= Papi Juice =

American art collective

Papi Juice is Brooklyn-based Q.T.P.O.C. art collective and nightlife party. Papi Juice was founded in 2013 by resident DJs Adam Rhodes and Oscar Nñ and visual artist Mohammed Fayaz. The artwork made from the collective's fliers has been featured in post-Stonewall museum exhibitions at venues like the Brooklyn Museum of Art, they have taught workshops at MoMA PS1, and participated in the BOFFO Performance Festival on Fire Island.

== History ==
The collective throws a nightlife party every other month on residency at Elsewhere in Brooklyn. Their shared missions is to bring queer and trans people of color together. Music played at the parties are by many different musicians with different sounds including hip-hop, Top 40, techno, and guaracha.

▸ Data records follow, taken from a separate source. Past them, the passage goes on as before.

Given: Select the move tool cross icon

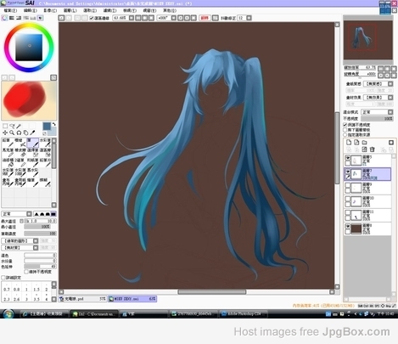Looking at the screenshot, I should coord(5,133).
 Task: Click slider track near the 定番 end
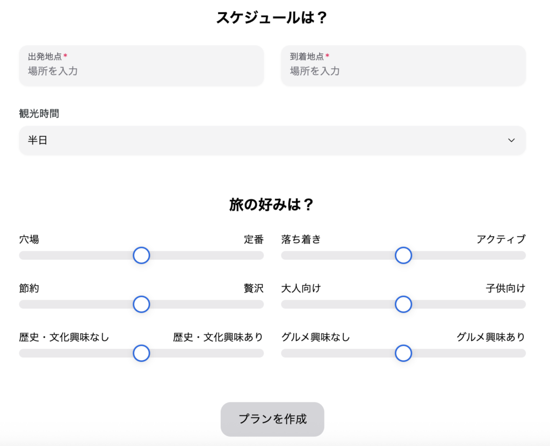[252, 255]
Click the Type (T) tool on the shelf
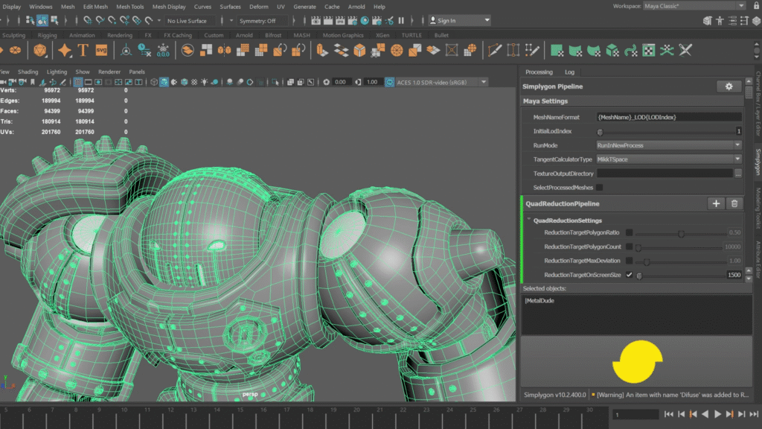Viewport: 762px width, 429px height. 83,50
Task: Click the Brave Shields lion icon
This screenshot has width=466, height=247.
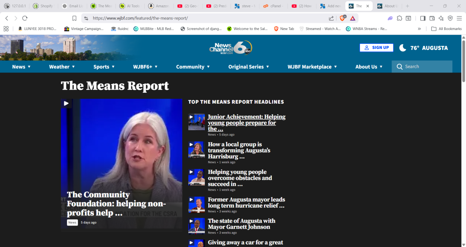Action: coord(342,18)
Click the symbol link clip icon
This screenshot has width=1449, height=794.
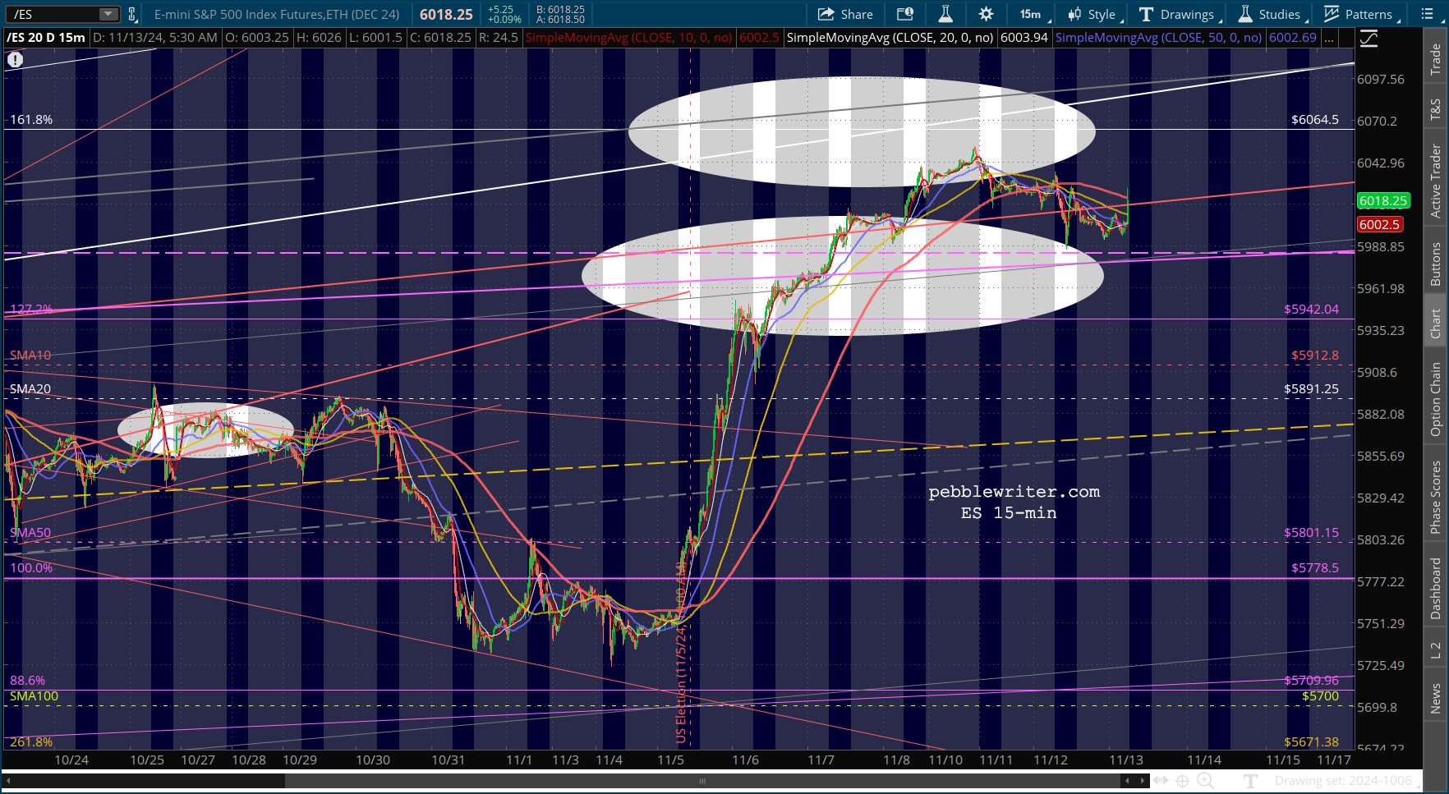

Performers have included Princess Nokia, Jay Boogie, Juliana Huxtable, BbyMutha, Forrest Wu, Brandon Washington, and DJ Pauli Cakes. They are inspired by similar parties thrown throughout New York City's nightlife history such as iBomba, Azucar in Bed Stuy, Paradise Garage and Clit Club in the East Village, Discwomen and RAGGA in Bushwick, GHE20G0TH1K and Bubble_T, and more.